Furthermore, FE production affects biodiversity, owing to the economic activities taking place on the basis of foundational infrastructure. Many FE activities involve personal services (care, education, voluntary engagement), which require minimal material and environmental inputs. However, we must bear in mind that many FE activities need technical infrastructure (e.g., buildings, energy, transportation) to function properly, such as health services. This paper’s hypothesis is that organizing such services within the framework of the foundational economy is more resource-efficient than other forms of provisioning. Increasing efficiency is generally a necessary, but by no means sufficient, strategy to achieve an overall reduction in resource inputs. Thus, biodiversity conservation may be supported by FE production. Sufficiency and degrowth frameworks that limit environmental impacts and accept planetary boundaries could eliminate the rebound and growth effects of efficiency improvements.

On the demand side, this paper argues that a secure and high-quality provision of foundational goods and services is a prerequisite for the acceptance of social–ecological transformation. Studies have shown that trust in public institutions and secure livelihoods are paramount to citizens’ appreciation of environmental and economic change. Higher acceptance of transition pathways is closely connected to secure, free access to FE goods and services (such as universal basic services, UBS).

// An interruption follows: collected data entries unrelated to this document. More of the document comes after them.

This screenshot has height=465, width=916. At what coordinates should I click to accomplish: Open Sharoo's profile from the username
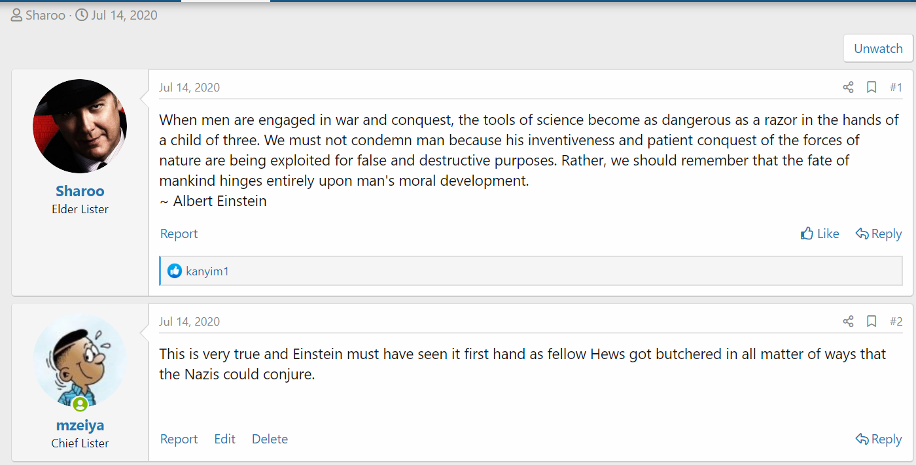click(x=80, y=191)
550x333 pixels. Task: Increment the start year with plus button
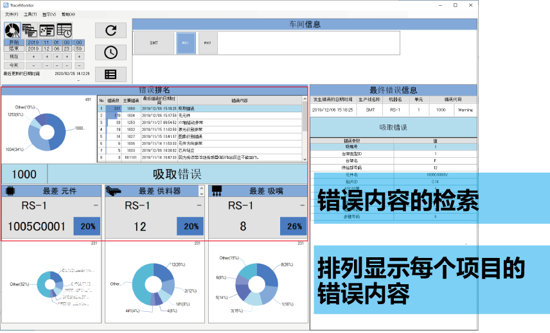click(x=33, y=56)

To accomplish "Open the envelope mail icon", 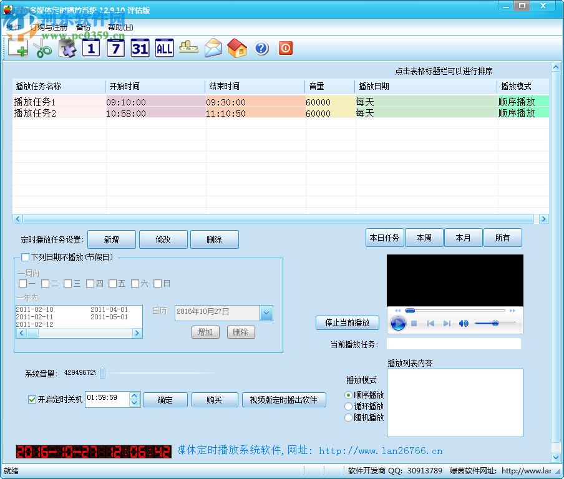I will 213,48.
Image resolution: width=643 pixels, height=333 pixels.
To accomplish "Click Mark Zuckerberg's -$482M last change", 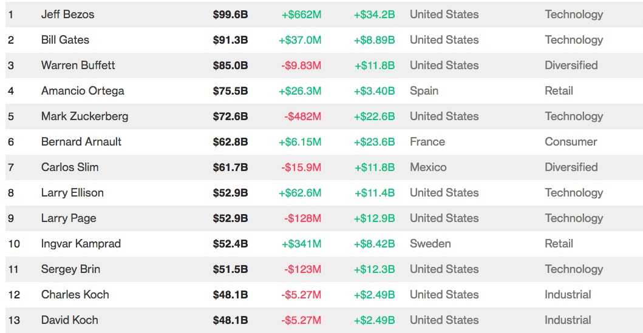I will tap(302, 116).
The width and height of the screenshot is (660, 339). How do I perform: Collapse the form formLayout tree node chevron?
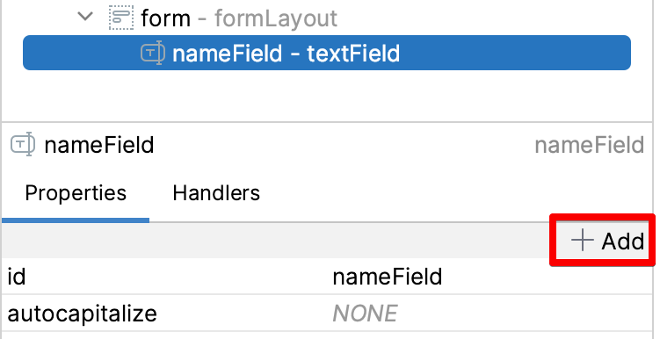pos(85,18)
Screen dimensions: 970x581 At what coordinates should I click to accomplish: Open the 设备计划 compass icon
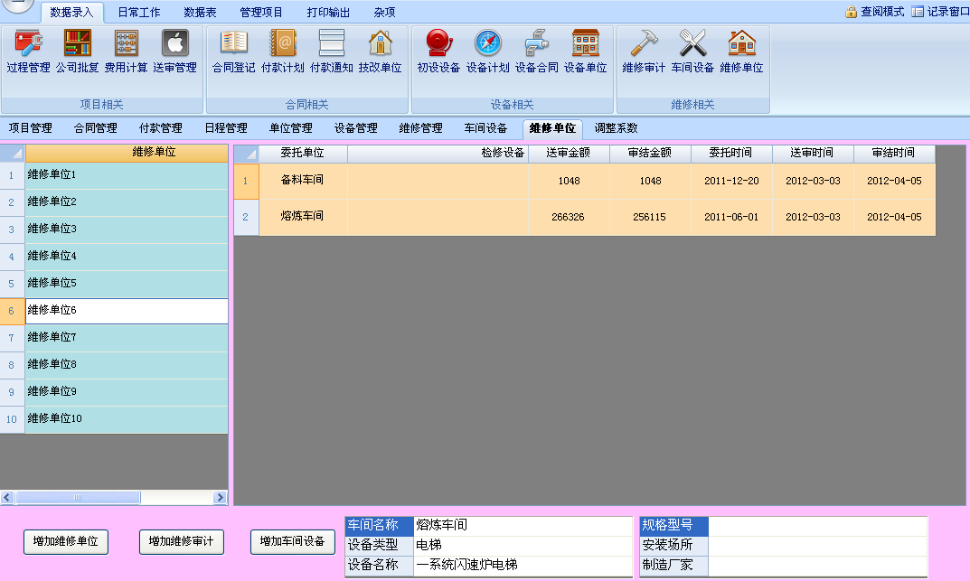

One limitation of this study is that this paper conceptualizes the foundational economy as a cornerstone of biodiversity conservation—an approach which deems the FE a necessary but not sufficient strategy. The FE model establishes environmental, economic and social advantages (e.g., less resource use than mainstream economic models), leading to improved biodiversity conservation. However, the model does not detail potential strategies, instruments, frameworks, or specific conditions for biodiversity conservation and restoration.

The conceptual model also highlights the importance of embedding the foundational economy in an ecological–economic stock-flow model. Like many papers dealing with degrowth discourses, though, these approaches present a major scholarly challenge. While conceptual discussions are important, future research should empirically study the linkages between foundational economic concepts, sustainable development, and planetary boundaries, including biodiversity loss and conservation. To date, the foundational economy has only been conceptualized and theorized as the strategic bridge between the social and economic provisioning of UBS, as well as sustainability, sufficiency, and degrowth. Thus, this debate must be supported by more empirical evidence on the material resources necessary for a decent life, and the economic advantages and benefits of FE strategies. In summary, this is considered the main challenge of FE research in the years to come.